2. Be more than 20 years of age on day of signing informed consent.
3. Have a performance status of 0 or 1 on the ECOG Performance Scale
4. Demonstrate adequate organ function as defined in Table 2
5. Histology proven nasopharyngeal carcinoma. Biopsy at nasopharynx is mandatory.
6. Completing radiotherapy more than 66Gy (curative intent radiotherapy)
7. Detectable plasma EBV DNA: it is defined by the following criteria:
a. The first test of plasma EBV DNA: 6-8 weeks after the last dose of radiotherapy.
b.

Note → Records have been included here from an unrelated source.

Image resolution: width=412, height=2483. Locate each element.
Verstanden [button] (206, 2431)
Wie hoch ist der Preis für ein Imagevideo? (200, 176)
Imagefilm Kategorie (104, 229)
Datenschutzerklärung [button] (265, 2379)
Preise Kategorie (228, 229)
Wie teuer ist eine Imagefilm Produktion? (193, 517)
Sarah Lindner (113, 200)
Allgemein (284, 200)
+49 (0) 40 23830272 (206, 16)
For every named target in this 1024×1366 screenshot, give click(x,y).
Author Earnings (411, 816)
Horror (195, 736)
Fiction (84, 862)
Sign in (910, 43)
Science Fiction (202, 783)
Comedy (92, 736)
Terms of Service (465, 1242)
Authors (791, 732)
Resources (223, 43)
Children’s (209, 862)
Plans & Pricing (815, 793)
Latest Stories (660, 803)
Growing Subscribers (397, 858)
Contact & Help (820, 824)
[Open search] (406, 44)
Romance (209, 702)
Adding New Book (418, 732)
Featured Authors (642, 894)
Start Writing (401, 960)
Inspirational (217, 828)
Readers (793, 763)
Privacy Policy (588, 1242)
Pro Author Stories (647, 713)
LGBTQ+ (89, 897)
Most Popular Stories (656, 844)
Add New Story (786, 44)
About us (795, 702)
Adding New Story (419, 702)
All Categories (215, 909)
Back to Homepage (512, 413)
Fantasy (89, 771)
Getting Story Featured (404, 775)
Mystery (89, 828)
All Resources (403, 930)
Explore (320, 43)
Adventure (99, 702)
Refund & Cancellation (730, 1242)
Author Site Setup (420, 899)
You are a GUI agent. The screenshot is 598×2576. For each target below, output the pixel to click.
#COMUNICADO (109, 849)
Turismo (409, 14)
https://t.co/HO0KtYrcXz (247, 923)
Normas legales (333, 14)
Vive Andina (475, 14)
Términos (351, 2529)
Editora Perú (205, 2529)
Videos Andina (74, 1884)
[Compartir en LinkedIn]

If the first test of plasma EBV DNA is detectable:
- Within the “linear dynamic range”: eligible by one single EBV DNA testing
- Lower than the “linear dynamic range”: it should be repeated within 2-4 weeks after the report day of first test of plasma EBV DNA. If both results are detectable, the patient is eligible
- *The “linear dynamic range” is defined as the highest to the lowest quantifiable copy number established by means of a calibration curve (MIQE guidelines, 7.4.2 section, Clin Chem. 2009;55(4):611-22)
8. No detectable residual disease or distant metastases after imaging studies:
The following examinations should be completed within 28 days after the report day of detectable plasma EBV DNA. If a repeated test of plasma EBV DNA is necessary by criteria 7, the following examination should be completed within 28 days after the report day of the repeated plasma EBV DNA test.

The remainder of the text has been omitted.